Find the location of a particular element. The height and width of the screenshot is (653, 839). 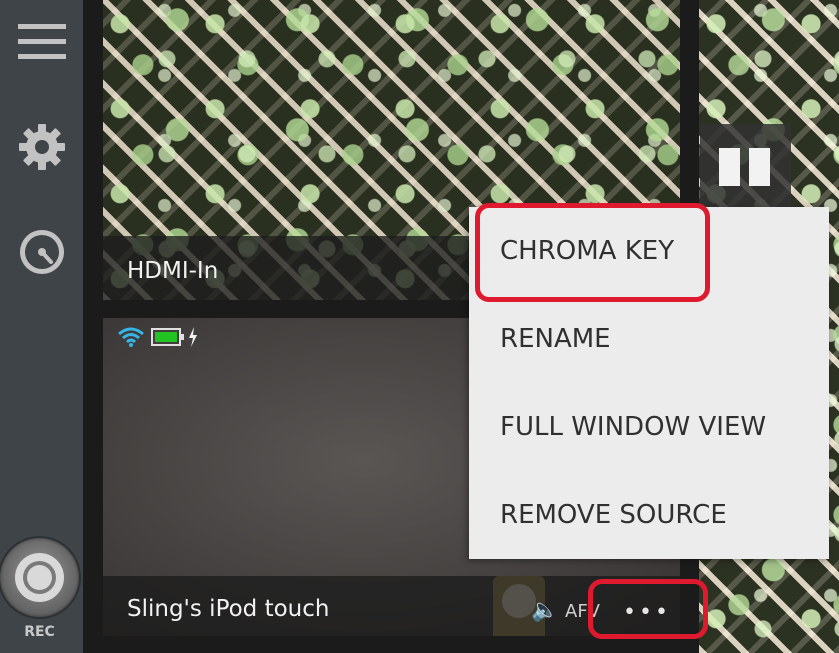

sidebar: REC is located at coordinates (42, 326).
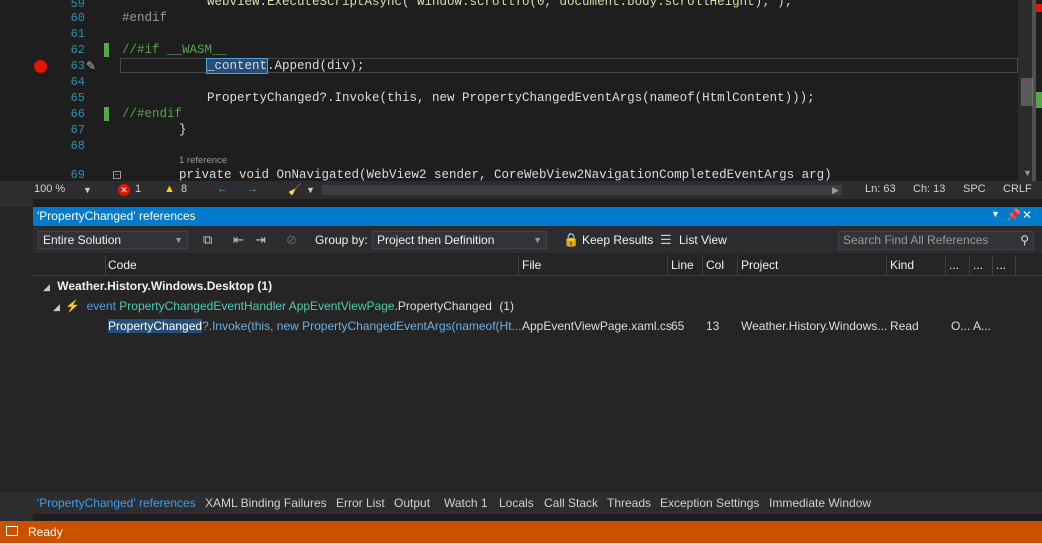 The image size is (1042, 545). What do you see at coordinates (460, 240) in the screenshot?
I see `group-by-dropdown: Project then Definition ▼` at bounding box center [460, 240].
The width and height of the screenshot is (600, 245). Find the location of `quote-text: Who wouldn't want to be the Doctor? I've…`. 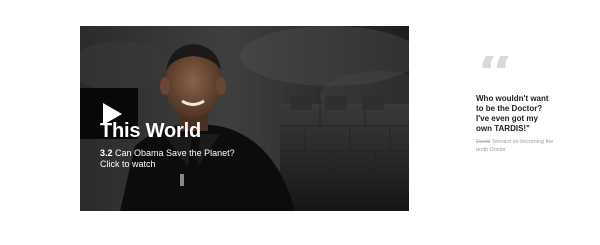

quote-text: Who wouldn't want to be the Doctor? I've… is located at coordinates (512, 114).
* * *
- [Assignment]:
Arrange the entries above, starting at the beginning and ending at the line that contains "The image size", as a JSON list of strings with one string per line and blank lines omitted. Leave the pictures out.

- [Result of this task]:
[
  "Find the location of a particular element. The height and width of the screenshot is (653, 839). ",
  "sidebar: REC is located at coordinates (42, 326).",
  " The image size is (1042, 545). What do you see at coordinates (460, 240) in the screenshot?"
]